こちらもワークショップや習い事の教室、作品展、撮影会など幅広く利用されており、なんとサロンコンサートもおこなわれているとか。グランドピアノが設置されており、座席数40名ほどのクラシックコンサートが開催されているそうです。
建物の三角屋根を活かした高い天井が気持ちのいい空間に、オシャレなテーブルや椅子がたくさん!パーティ利用もできるそうなので、パーティスペースを探している人にもおすすめです。
建物の外にはキッチンカースペースがあり、ここにも日替わりでキッチンカーの出店があります。私自身も時折訪れていますが、幼稚園帰りの親子や学生さんが訪れている姿をよく目にしています。

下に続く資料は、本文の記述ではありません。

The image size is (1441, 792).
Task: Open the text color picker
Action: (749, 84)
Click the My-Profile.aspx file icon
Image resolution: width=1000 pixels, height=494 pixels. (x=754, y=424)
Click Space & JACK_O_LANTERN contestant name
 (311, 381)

また、定期的に「三角屋根マルクト」というマルシェや、12月にはクリスマスマーケットも開催しています。淵野辺にあるお店やシェアキッチンに出店されている飲食店、ハンドメイド作家さんなど、楽しくておいしいお店がたくさん集まるマルシェなんですよ。私も毎回訪れています。
会計事務所だからこその利点がたくさんある

榎本さんは、フチノベースを会計事務所が運営することに、大きな利点があるとおっしゃっていました。

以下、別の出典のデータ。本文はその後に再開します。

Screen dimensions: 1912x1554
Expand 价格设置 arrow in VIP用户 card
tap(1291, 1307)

その利点とは「出店者さんたちのお金周りの相談に、気軽に乗ってあげられること」。
出店者さんの多くは個人事業主なので、税金や確定申告など「税理士にお願いするのは敷居が高い」と思っている方たちにアドバイスができるそうです。出店者さんにとっても、わかりにくいお金周りの話を気軽にできるのは、出店する際の大きな利点になりそうと感じました。
人が集まり、交流する。新しい淵野辺のベース基地

フチノベースでは出店者さん同士の交流会も盛んにおこなわれています。お店とお店、人と人がつながる場所になってきたと、榎本さんは実感しているのだそうです。
榎本さんは、こうもおっしゃっていました。
「淵野辺は人口も増え、今新しい風が吹いてきているのだと思います。フチノベースで知り合った方々は、他業種同士で別の場所でコラボをしたり、さまざまな楽しいことを始めています。この場所がお店や人のハブステーションになってきたのかもしれません。フチノベースに出店した方、お客さま、そして何より淵野辺地域のみなさまが、ここをベース基地のように使っていただければと思っています」。

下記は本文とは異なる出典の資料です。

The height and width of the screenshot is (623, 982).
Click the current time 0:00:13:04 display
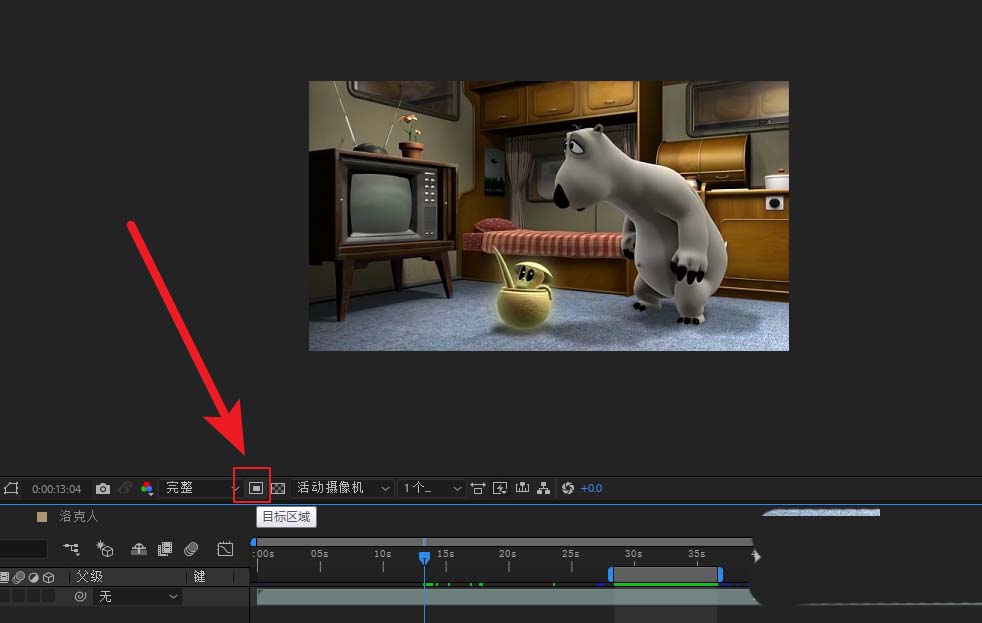(x=56, y=489)
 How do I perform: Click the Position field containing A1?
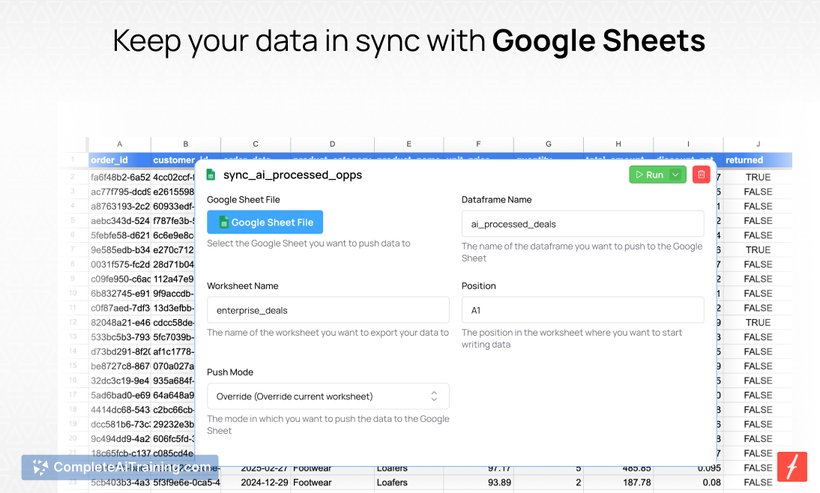coord(583,310)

今回は三角屋根が特徴的なシェアキッチン・フチノベースの取り組みについて調べてみました。シェアキッチンというちょっと変わった店舗ですが、たくさんの人が行き交うワクワクする場所なのだと感じました。
明日はどんなお店が出店しているのか、毎日が楽しみになるフチノベースに、ぜひ立ち寄ってみてください♪
フチノベース
住所:神奈川県相模原市中央区淵野辺4-18-11
アクセス:JR横浜線「淵野辺駅」から徒歩約4分
営業時間:出店者による
TEL:042-866-9426
駐車場:なし
※営業日・時間・出店店舗については、公式HPまたはInstagram等でご確認の上訪問をお願いします。